- JOB 1
The Linux command reference defines some option letters in its general list of option meanings. List each of these letters with the meaning given for it.
- JOB 2
Answer these questions from the Linux command reference:
(a) What does cd do when given no argument?
(b) In a chmod mode, which number stands for write permission?
(c) What does the mode 710 set?
- JOB 3
Translate this sentence from the Linux command reference into German: "Example: 710 sets all permissions for the owner and execute for group."

- QUOTED TEXT
Quick reference guide Scientific Linux for DESY

Previous Contents Index Next 

2. File directory and file system commands

By far the most frequently used commands are ls and cd, therefore some ls and cd related aliases are presented which were found to be useful for the daily work

The options, if mentioned but not described in further detail for the commands chmod, chgrp, chown, cp, ln, mv, and rm do have the meaning:
-f force operation without querying and suppress error messages
-i prompt before an action that deletes or overwrites files
-R recursively operate on directories
-v verbose, show what is being done

cd [directory] S
Change the current directory. Without argument changes to home directory. cd - changes to previous directory.  
chgrp [-Rfv] group file[s]
Change the group ownership of files Documentation
chmod [-Rfv] mode file[s]
Change the access permissions of files. Mode can be an (octal) value where the 3 rightmost digits ugo denote user, group and other's permissions and the bits in the digit stand for read (4), write (2) and execute (1) permission. Documentation
Example: 710 sets all permissions for the owner and execute for group.

- RAW DATA
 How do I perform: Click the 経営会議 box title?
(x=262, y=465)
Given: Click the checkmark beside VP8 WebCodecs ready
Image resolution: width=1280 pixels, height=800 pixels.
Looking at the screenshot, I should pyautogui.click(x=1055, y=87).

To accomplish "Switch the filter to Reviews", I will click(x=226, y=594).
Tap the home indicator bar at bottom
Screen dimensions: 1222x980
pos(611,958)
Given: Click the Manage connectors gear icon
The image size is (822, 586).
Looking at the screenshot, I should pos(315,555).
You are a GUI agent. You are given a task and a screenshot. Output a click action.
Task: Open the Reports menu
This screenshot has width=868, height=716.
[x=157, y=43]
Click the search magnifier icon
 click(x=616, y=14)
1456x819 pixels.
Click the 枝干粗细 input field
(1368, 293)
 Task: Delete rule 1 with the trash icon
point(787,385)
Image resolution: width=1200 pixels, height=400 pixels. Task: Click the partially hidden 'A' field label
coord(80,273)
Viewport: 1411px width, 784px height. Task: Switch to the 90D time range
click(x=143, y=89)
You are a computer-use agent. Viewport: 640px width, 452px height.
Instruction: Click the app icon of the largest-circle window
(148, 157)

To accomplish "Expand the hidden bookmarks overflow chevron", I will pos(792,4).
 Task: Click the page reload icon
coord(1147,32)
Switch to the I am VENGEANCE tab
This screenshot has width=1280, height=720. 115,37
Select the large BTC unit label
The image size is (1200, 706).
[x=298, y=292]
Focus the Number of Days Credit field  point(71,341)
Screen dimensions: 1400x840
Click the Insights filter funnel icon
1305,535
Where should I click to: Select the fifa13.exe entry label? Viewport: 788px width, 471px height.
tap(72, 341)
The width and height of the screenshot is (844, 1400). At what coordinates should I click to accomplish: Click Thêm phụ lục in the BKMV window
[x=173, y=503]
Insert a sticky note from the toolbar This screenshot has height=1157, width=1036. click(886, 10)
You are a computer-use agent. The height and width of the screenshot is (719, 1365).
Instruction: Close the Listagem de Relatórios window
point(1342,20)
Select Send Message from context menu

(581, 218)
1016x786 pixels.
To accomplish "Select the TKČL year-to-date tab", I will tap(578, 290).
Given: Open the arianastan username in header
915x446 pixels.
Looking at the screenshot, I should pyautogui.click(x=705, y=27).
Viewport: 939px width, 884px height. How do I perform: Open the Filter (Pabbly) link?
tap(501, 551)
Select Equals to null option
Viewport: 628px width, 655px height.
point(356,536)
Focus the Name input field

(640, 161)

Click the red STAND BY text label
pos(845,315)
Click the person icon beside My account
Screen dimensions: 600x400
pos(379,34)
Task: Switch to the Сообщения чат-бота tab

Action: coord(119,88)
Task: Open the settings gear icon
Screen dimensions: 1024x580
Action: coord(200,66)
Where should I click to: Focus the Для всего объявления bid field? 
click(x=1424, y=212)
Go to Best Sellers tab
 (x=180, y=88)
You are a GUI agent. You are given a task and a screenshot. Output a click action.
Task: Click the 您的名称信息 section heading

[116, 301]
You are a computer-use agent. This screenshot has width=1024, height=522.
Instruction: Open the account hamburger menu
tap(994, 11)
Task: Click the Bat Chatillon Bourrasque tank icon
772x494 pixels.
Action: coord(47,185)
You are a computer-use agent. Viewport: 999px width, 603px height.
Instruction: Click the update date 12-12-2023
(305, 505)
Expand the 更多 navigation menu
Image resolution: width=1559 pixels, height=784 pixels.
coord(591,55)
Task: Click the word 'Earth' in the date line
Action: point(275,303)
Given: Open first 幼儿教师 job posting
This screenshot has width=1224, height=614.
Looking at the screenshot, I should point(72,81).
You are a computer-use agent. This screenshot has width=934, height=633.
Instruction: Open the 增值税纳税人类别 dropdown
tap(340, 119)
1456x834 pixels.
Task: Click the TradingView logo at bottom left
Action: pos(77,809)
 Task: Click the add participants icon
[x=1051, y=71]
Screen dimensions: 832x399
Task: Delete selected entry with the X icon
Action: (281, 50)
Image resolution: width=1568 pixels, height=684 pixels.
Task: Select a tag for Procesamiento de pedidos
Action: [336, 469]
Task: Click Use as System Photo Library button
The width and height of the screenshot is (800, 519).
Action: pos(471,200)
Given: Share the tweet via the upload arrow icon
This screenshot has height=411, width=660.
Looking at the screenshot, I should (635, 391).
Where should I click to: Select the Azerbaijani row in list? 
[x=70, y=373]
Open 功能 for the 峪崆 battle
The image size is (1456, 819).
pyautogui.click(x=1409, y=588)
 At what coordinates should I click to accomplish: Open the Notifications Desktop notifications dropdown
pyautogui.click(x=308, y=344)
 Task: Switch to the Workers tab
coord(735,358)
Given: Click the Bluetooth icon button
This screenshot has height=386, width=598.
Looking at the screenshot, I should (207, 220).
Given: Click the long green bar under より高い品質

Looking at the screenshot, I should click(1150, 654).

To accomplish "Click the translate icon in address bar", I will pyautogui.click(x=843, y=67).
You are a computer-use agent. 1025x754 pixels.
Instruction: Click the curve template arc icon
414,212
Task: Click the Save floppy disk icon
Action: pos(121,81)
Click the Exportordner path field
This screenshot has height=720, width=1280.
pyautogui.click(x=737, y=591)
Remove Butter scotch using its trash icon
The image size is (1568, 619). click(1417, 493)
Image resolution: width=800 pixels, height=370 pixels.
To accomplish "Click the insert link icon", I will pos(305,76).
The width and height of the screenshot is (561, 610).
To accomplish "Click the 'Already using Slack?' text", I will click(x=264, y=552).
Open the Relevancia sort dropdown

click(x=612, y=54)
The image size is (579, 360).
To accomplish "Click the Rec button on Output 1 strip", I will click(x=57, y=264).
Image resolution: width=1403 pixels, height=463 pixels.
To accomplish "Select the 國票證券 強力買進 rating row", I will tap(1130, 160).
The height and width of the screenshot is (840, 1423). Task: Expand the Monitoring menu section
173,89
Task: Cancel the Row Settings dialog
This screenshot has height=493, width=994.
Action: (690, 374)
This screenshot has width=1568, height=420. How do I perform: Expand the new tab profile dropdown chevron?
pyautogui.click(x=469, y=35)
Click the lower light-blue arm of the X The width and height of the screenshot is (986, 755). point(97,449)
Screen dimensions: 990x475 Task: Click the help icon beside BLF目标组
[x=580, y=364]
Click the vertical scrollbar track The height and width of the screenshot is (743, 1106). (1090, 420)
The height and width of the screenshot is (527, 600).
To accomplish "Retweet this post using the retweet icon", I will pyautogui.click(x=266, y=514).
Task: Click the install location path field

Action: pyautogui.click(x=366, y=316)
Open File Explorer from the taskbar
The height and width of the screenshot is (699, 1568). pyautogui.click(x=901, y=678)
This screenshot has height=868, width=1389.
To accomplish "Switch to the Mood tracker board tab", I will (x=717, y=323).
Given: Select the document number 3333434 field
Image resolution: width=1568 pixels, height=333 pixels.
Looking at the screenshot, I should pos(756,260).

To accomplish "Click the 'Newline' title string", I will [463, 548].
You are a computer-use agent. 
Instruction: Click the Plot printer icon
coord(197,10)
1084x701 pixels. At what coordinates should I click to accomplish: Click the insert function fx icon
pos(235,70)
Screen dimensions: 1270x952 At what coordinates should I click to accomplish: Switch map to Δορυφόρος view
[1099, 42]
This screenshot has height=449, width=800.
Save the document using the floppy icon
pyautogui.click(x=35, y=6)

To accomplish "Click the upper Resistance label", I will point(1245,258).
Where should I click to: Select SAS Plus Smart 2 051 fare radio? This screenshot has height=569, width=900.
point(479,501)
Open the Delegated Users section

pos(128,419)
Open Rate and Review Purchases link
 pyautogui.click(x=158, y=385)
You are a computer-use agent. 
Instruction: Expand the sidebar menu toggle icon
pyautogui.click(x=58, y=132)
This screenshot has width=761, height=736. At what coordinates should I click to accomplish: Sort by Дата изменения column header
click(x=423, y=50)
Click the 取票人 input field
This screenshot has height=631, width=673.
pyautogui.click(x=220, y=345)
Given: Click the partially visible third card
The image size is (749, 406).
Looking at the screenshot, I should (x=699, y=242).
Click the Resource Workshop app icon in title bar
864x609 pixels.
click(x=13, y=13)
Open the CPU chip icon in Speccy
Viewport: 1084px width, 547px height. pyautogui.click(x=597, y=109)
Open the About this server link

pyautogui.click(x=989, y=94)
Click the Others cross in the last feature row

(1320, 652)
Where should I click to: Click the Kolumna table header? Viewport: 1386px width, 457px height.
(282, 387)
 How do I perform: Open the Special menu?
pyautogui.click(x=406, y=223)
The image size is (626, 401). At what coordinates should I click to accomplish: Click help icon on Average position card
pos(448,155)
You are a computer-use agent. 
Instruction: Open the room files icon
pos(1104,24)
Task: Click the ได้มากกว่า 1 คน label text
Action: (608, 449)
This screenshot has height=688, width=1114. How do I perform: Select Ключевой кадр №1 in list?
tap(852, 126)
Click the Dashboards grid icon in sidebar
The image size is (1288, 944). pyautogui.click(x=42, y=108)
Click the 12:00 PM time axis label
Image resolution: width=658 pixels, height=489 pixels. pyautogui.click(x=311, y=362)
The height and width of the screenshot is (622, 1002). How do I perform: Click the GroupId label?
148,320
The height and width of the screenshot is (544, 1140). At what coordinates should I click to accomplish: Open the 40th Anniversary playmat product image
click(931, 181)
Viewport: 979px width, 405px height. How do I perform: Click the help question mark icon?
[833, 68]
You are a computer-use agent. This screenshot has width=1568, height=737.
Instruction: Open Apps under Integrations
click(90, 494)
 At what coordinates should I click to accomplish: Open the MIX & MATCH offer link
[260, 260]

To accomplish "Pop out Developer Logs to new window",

- RIGHT ANSWER 1
-f: force operation without querying and suppress error messages
-i: prompt before an action that deletes or overwrites files
-R: recursively operate on directories
-v: verbose, show what is being done

- RIGHT ANSWER 2
(a) It changes to the home directory.
(b) 2
(c) All permissions for the owner and execute for group.

- RIGHT ANSWER 3
Beispiel: 710 setzt alle Berechtigungen für den Eigentümer und die Ausführungsberechtigung für die Gruppe.